Уотербери поднимает на нее глаза: «Смертного греха?»
Она поворачивается к нему: «Об этом поговорим в следующий раз. Мне кажется, я дала вам достаточно, чтобы заполнить двадцать страниц, правда?»
Вместе с Уотербери она проходит через несколько пустых комнат особняка Кастексов и из одного из стенных шкафов вынимает заклеенную картонную коробку. «Я приготовила эти материалы для вас, они помогут вам уловить дух времени». Направляясь к машине, Уотербери чувствует спиной, что Абель Сантамарина изучает его своими странными, светлыми глазами.
У себя в комнате он открывает коробку.
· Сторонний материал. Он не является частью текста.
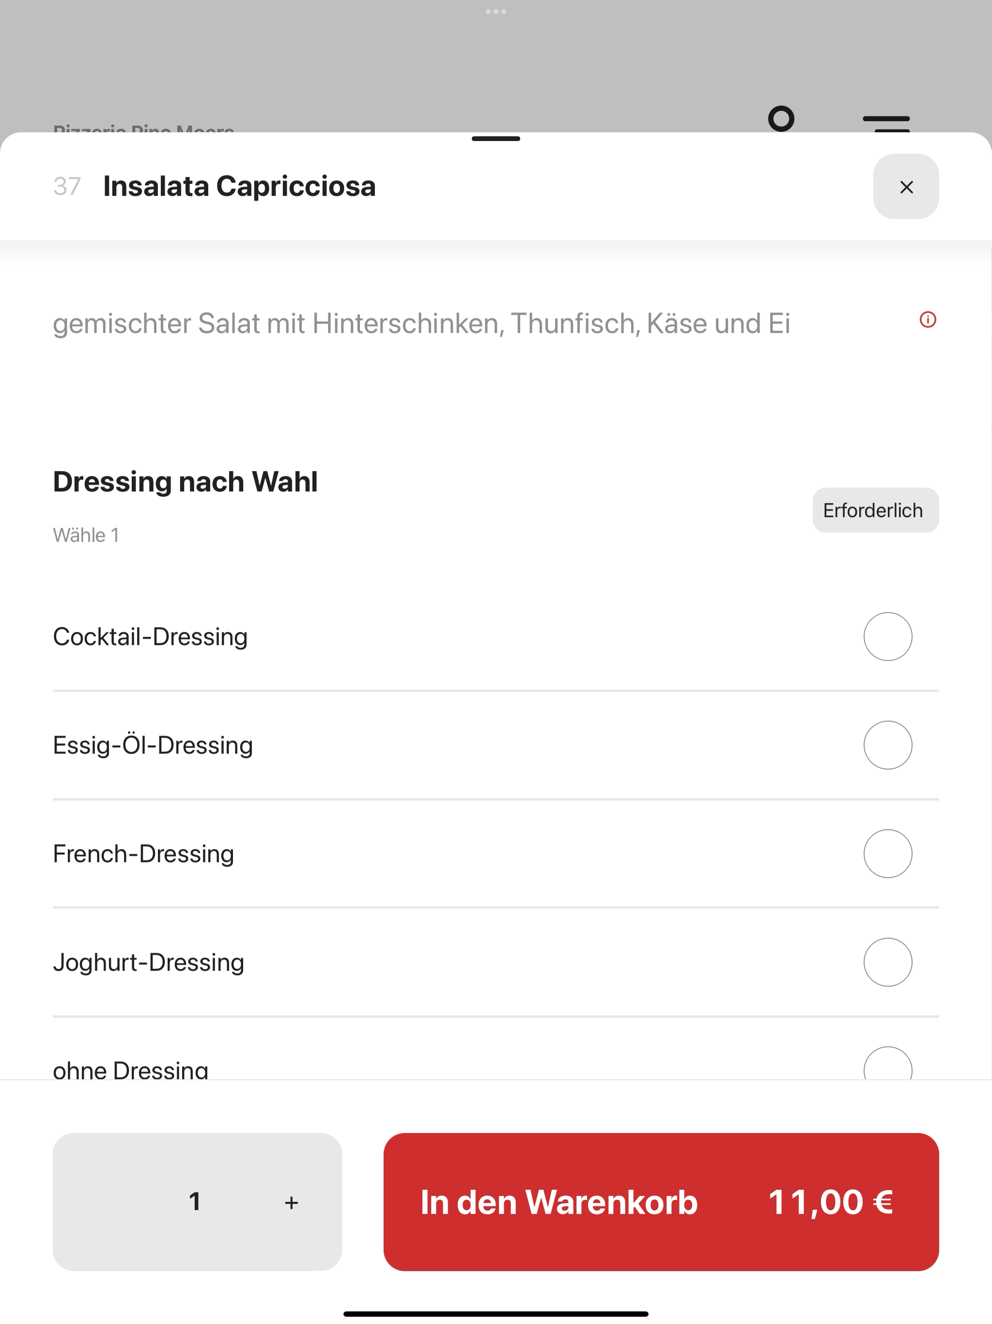Increase quantity with the plus icon
Screen dimensions: 992x1324
(x=291, y=1202)
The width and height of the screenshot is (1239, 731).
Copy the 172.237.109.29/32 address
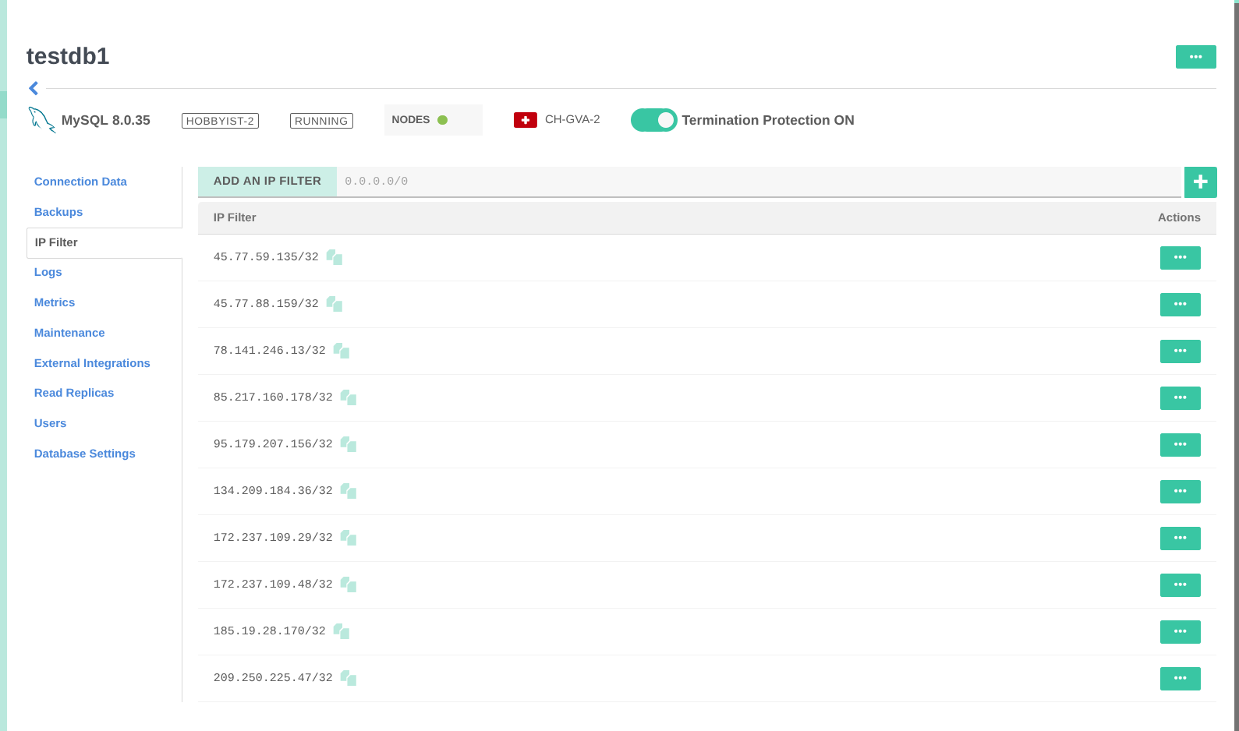pos(349,538)
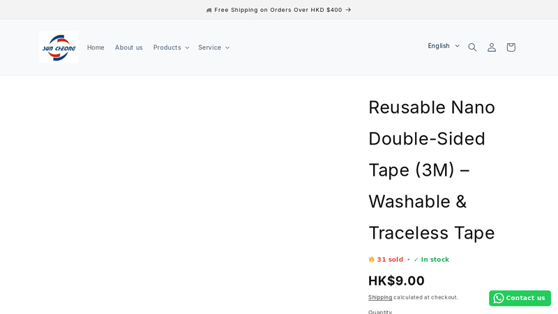
Task: Click the truck icon in announcement bar
Action: coord(209,10)
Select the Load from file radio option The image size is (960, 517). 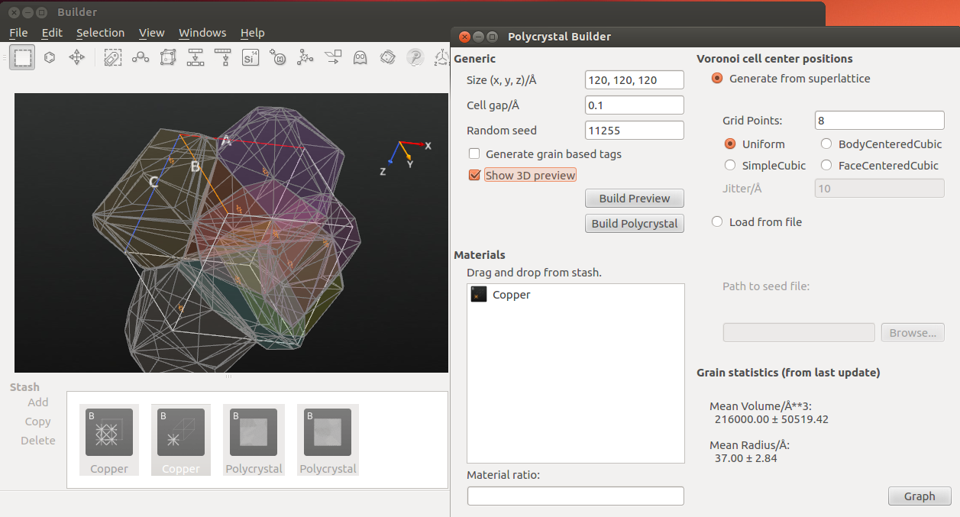tap(717, 221)
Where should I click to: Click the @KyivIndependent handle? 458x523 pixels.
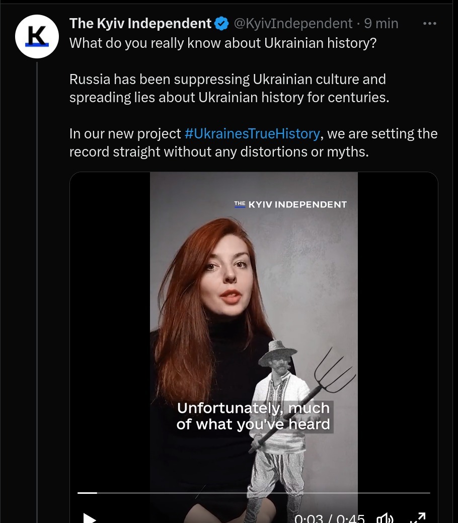pyautogui.click(x=293, y=24)
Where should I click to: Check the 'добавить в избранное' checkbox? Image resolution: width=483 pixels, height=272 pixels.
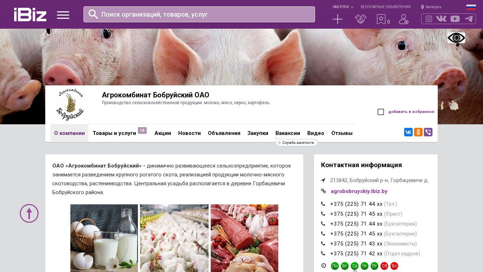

Номера «Ла пренсы» сообщают о государственном перевороте, который поставил у власти диктатуру, а небольшие вырезки из финансовой газеты описывают детали сделок местных корпораций. Здесь же журналы семидесятых и восьмидесятых годов, кассета популярной музыки того времени, рассыпавшаяся в конверте высушенная роза, серебряная погремушка, снимок склепа в Ла-Реколета и напечатанный по индивидуальному заказу томик стихов в роскошном издании с кожаным переплетом, автор поэтического сборника скрывается за филигранно выполненными инициалами «Т. К.».
Уотербери рассматривает это странное expediente жизни Терезы Кастекс, и оно вызывает в нем чувство жалости. Ее стихотворные опусы – это оды «Искусству» и «Любви», рассыпающиеся кучей претенциозных восклицаний. «О Искусство, мой любовник, зачем ты овладело мной и бросило в мусорной куче, чтобы я падала еще ниже?» Он чувствует безбрежные амбиции Терезы, желания, которые будут, он знает, вечно душить ее под напором свойственной ей ограниченности и несуществующего таланта. То, что она рассказывала ему, видится ему теперь в ином свете – как история беззаботной дамочки, которая постепенно обнаруживает в самом близком ей человеке глубоко укоренившиеся пороки, узнает в нем беспринципного коррупционера, и это производит в ней переворот, она начинает пробуждаться от иллюзий.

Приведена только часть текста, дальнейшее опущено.